Je ne sais pas si tous les pèlerins de la ville du Prophète ont ressenti cette solitude. Je ne sais pas si tous les pèlerins du mausolée du Prophète ont compris le secret que cache la ville de Médine en voyant cette étendue poussiéreuse, ce vestige du paradis de Médine, ou si ce sont seulement les chiites qui répondent à cette énigme et à cet isolement, par leurs larmes.
Je ne sais pas pourquoi Baghi garde ainsi le silence alors qu'il renferme en son sein, les plus chères des créatures.
Quand tu contemples le dôme du mausolée du Prophète et l'étendue désertique du cimetière, comment comprendre que ce père doive supporter ainsi l'isolement de ses fils. Quoi qu'il en soit, Baghi est une blessure dont souffre l'islam depuis des siècles.
Ce n'est que de loin que tu peux t'adresser à la dame dont les plaintes bouleverseraient la terre et les cieux, et suspendraient le temps, si elle les laissait entendre.
Nous connaissons les souffrances que cache ce cimetière et nous nous sommes habitués à cette poignée de terre au lieu des coupoles élevées dans le ciel.

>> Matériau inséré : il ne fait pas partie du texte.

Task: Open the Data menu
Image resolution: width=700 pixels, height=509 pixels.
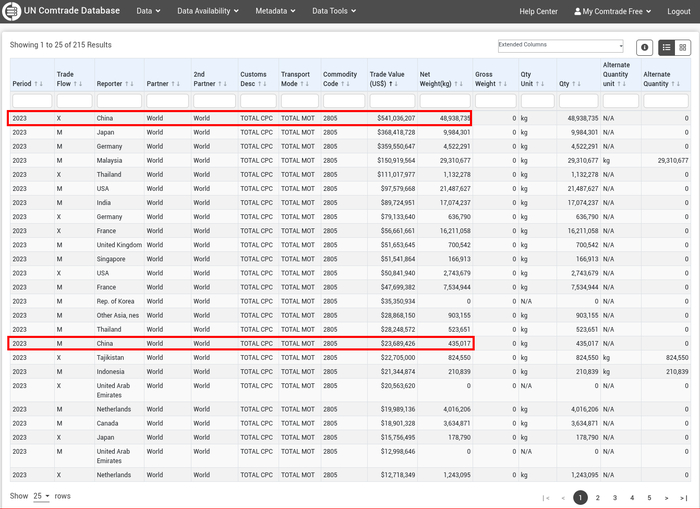Action: pos(149,11)
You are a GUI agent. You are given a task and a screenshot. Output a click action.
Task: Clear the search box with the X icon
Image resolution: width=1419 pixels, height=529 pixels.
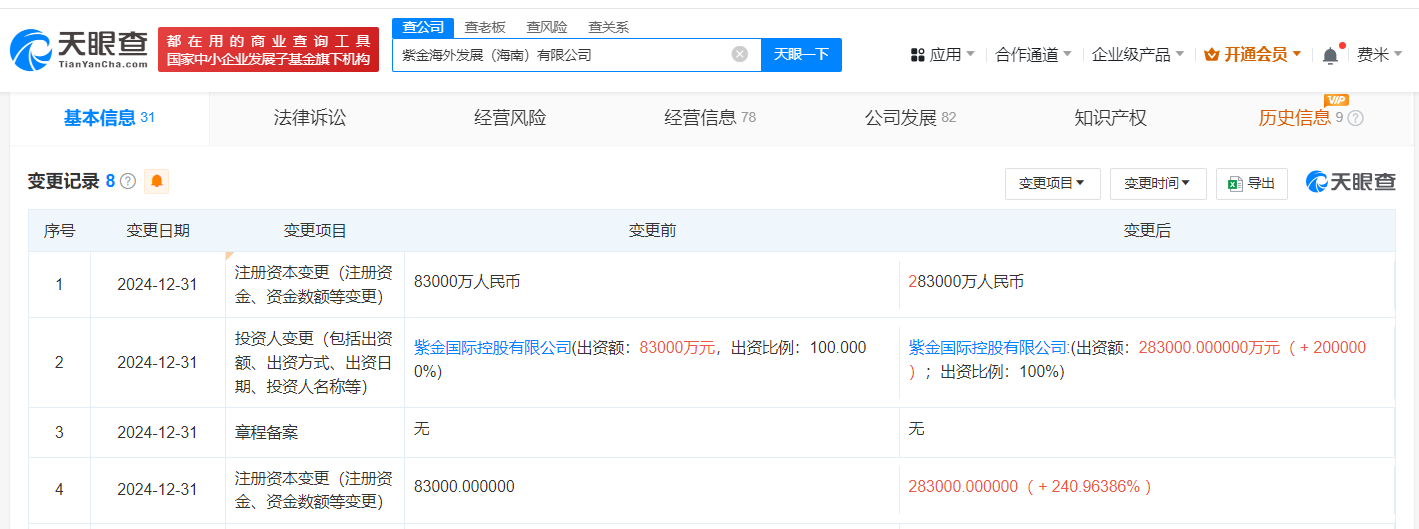coord(739,54)
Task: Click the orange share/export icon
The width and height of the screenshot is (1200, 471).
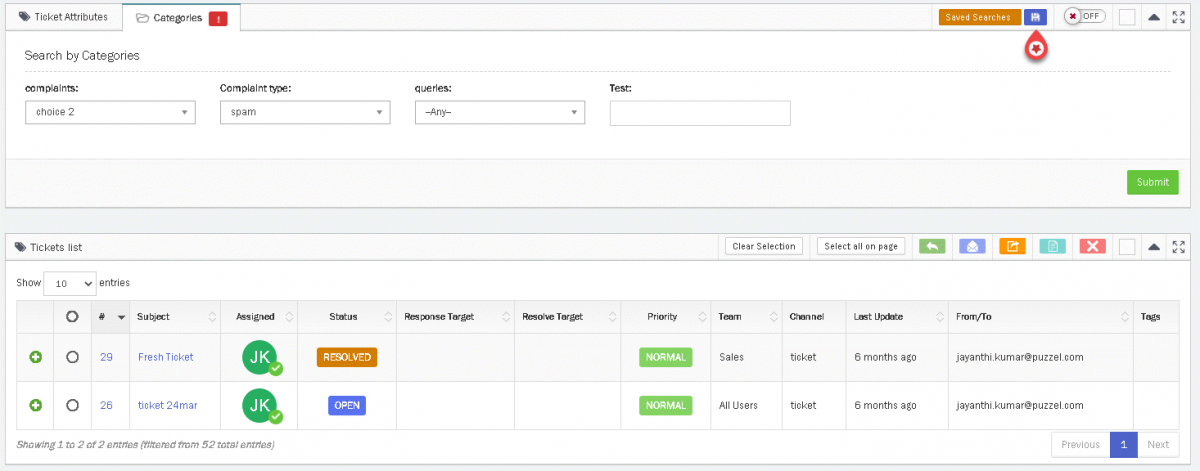Action: [1012, 246]
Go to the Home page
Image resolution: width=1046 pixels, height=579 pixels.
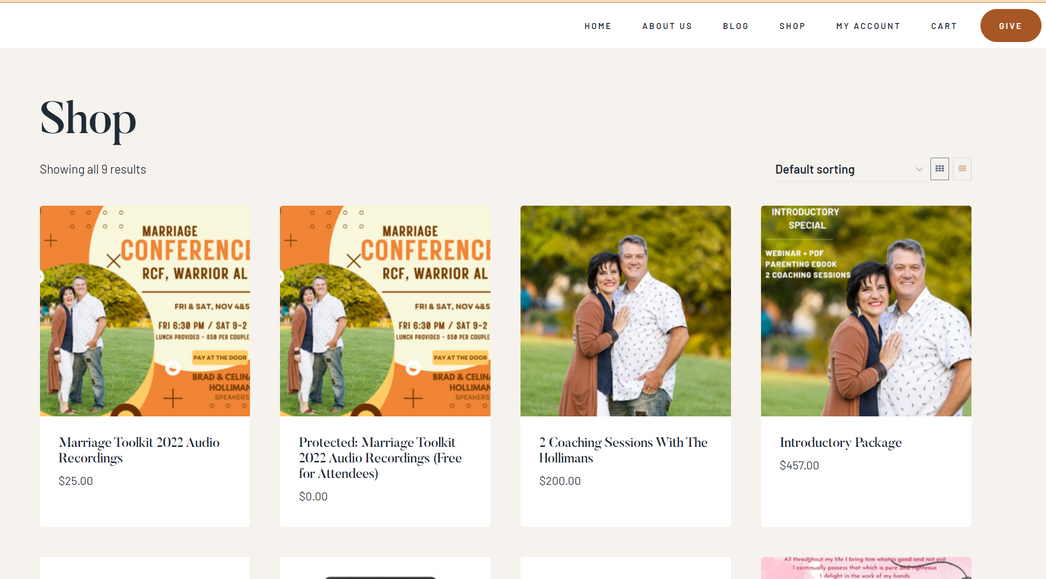[x=598, y=26]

Nous nous sommes habitués à ne rien dire et même à payer pour les larmes qui coulent de nos cœurs ensanglantés.
Fatemeh, maintes fois je me suis recueilli sur les tombes de tes enfants, à Baghi, les yeux pleins de larmes et accusé d'impiété, et j'ai été refoulé par des gens qui ont perdu leur paradis, et expulsé du sanctuaire des Isolés de Baghi.
Fatemeh, toi qu'on appelait "la mère du Prophète", toi, la mère de ton père ! je viens d'une terre où la vie et l'au-delà des mères se résument à l'amour des Membres de la famille prophétique, accueille-moi avec mon unique souvenir de voyage que sont ces larmes qui remplissent mes regards.